As the evacuation was ongoing, volunteer firefighters from a fire station located 500 ft from the community hall arrived and tried in vain to put out the flames from the outside. Many of the partygoers who managed to escape had their clothes on fire as they left the building, and rolled in the snow to extinguish them. The badly burned victims were transported to a nearby CLSC, where only one nurse was on duty. The burned victims were then transported to the hospital in Chibougamau, 30 minutes away. The next morning, nine of the badly burned victims were moved from the hospital by helicopter to a larger hospital in Quebec City.

==Trial of Florent Cantin==
Florent Cantin, the man who set the decorations on fire, pleaded guilty to manslaughter in the death of Robin Desjardins. During the trial, Cantin admitted to holding up a lighter to the flammable decorations with intent to "play with fire", but not to set the town hall ablaze. He compared the situation to people lighting paper napkins in celebration of the new year.

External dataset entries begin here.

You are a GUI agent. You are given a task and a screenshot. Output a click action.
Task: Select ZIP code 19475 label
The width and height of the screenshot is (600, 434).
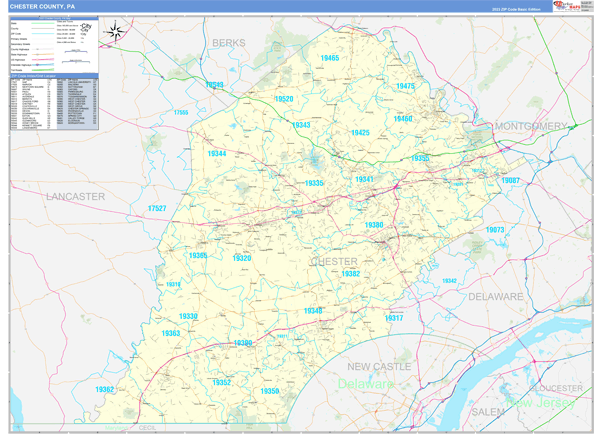pos(405,87)
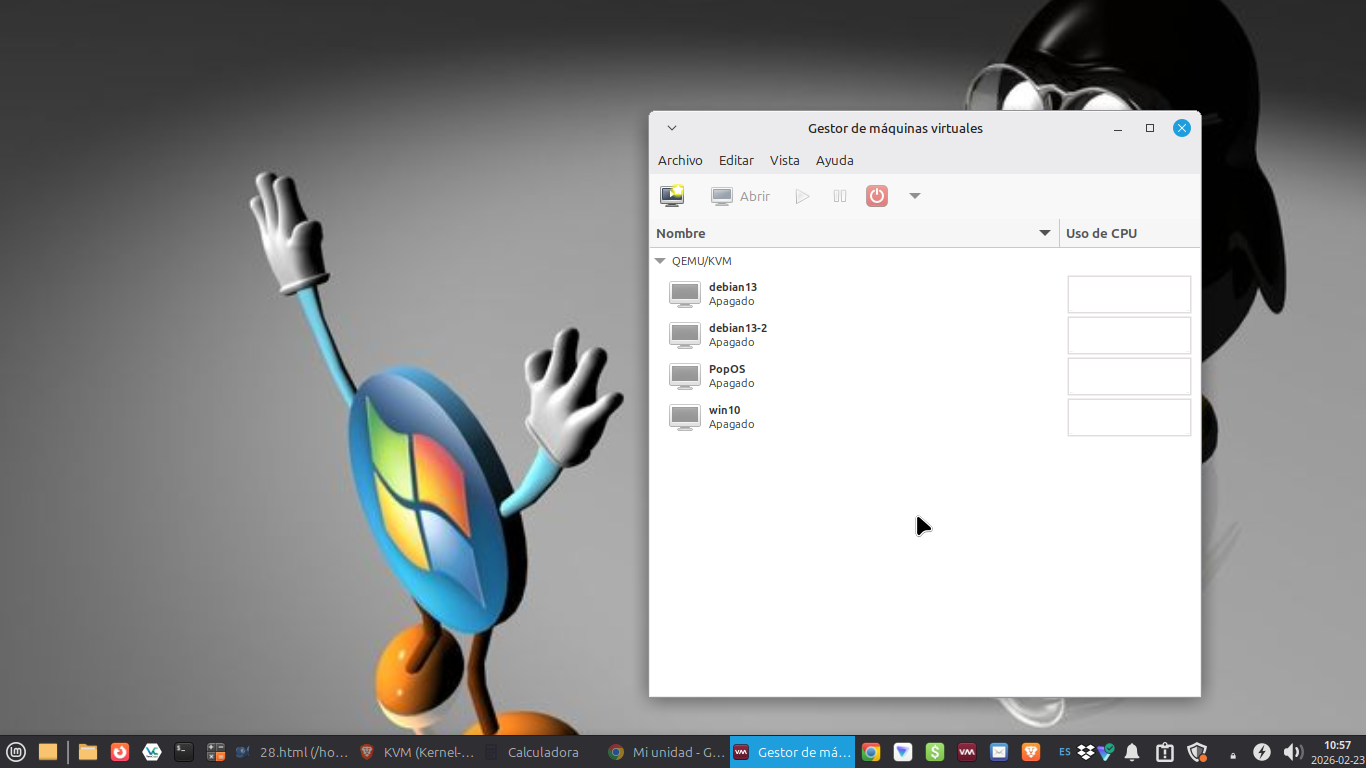
Task: Open the Vista menu
Action: (784, 160)
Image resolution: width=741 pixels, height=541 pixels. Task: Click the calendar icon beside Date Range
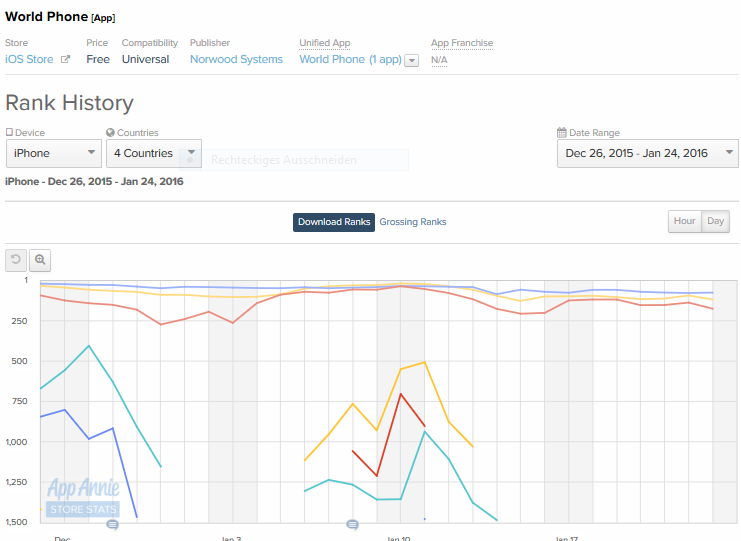[x=562, y=133]
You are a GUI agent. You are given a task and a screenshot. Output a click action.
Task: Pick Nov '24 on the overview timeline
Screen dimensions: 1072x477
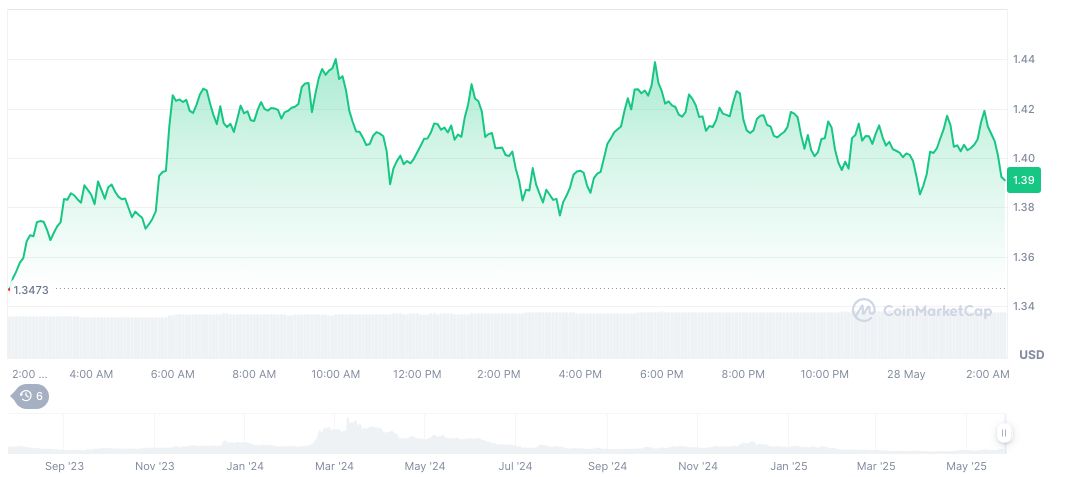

Cantin was originally sentenced to eight years in prison without parole for three years. This sentence was deemed harsh considering that Cantin's actions were negligent, but nevertheless were not intended to cause harm. Petitions were circulated by citizens and organisations of the province asking for a more lenient sentence. Following an appeal by Cantin, the sentence was reduced by the Quebec Superior Court to two years minus one day.

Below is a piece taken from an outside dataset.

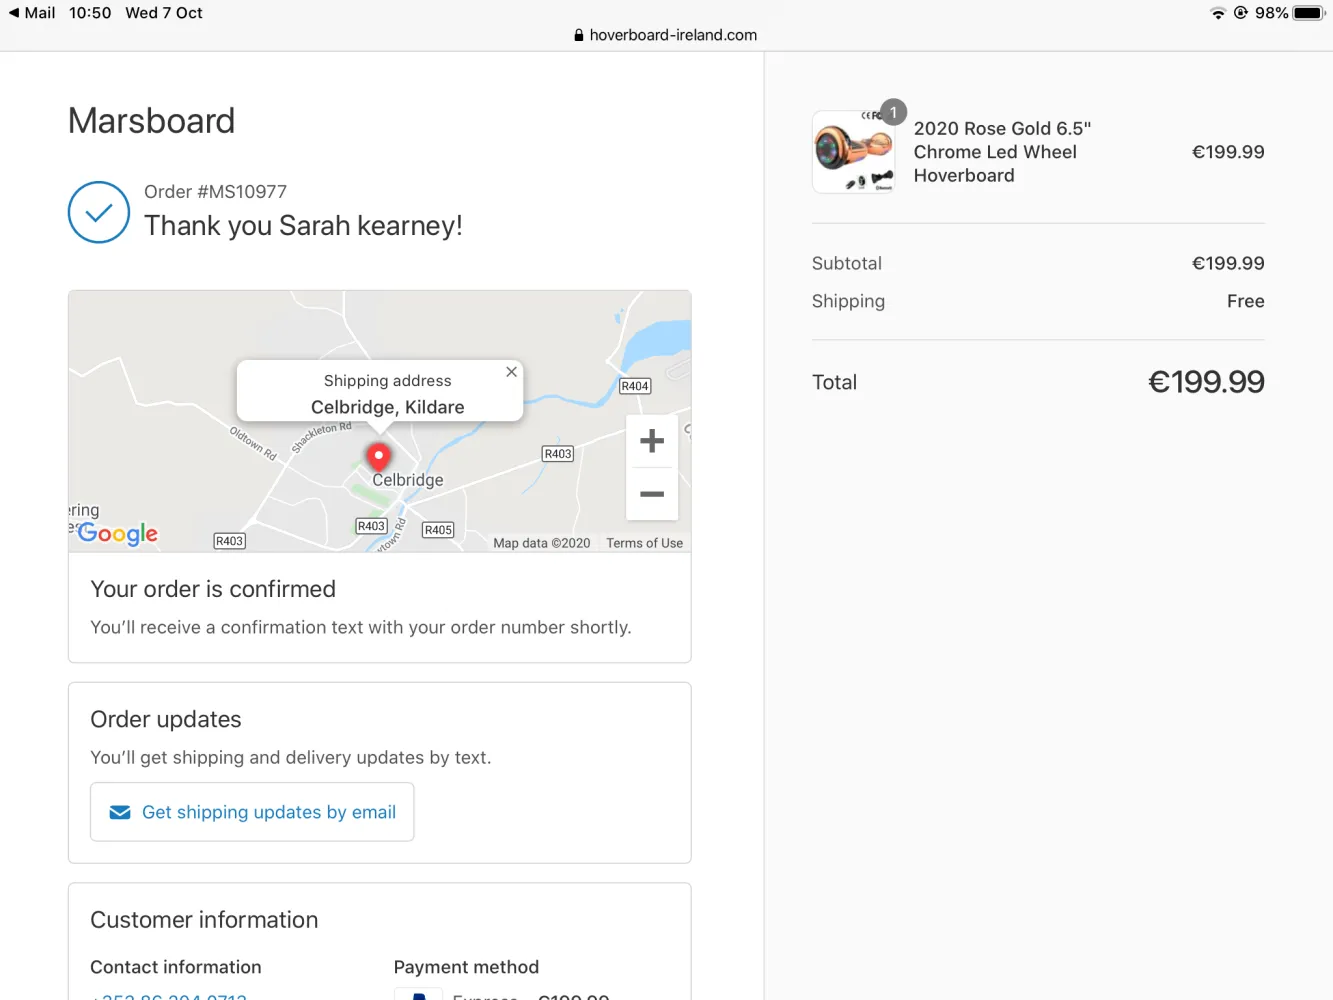Click the R404 road marker on map
The width and height of the screenshot is (1333, 1000).
coord(635,386)
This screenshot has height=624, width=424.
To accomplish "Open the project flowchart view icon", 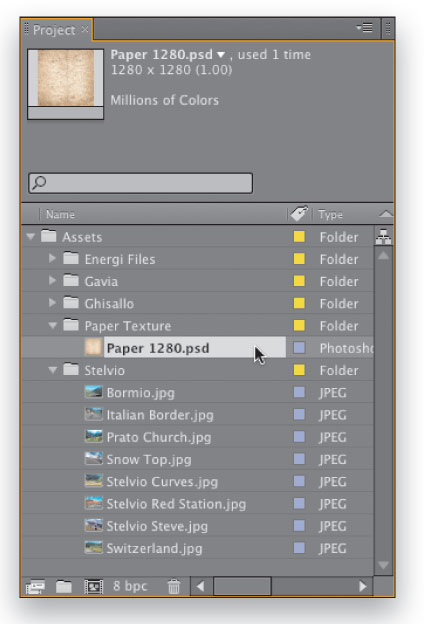I will coord(383,237).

Upon his release from jail, Cantin moved away from the town, starting a new life elsewhere. Ten years later he was convicted of uttering threats against his wife.

==Effects on the region==
The town of Chapais was deeply hurt by the loss of many lives. In addition to those who were physically injured, the events left a deep emotional scar on the inhabitants of the town. A memorial park with a walkway and plaque marks the location of the destroyed club. A social worker who authored a thesis on the psychological and social effects of the tragedy on the town stated that the inhabitants preferred not to talk about the fire, with the subject eventually becoming taboo. Most survivors did not receive any psychological help or counseling, and some resorted to alcohol or drugs in order to attempt to forget the events.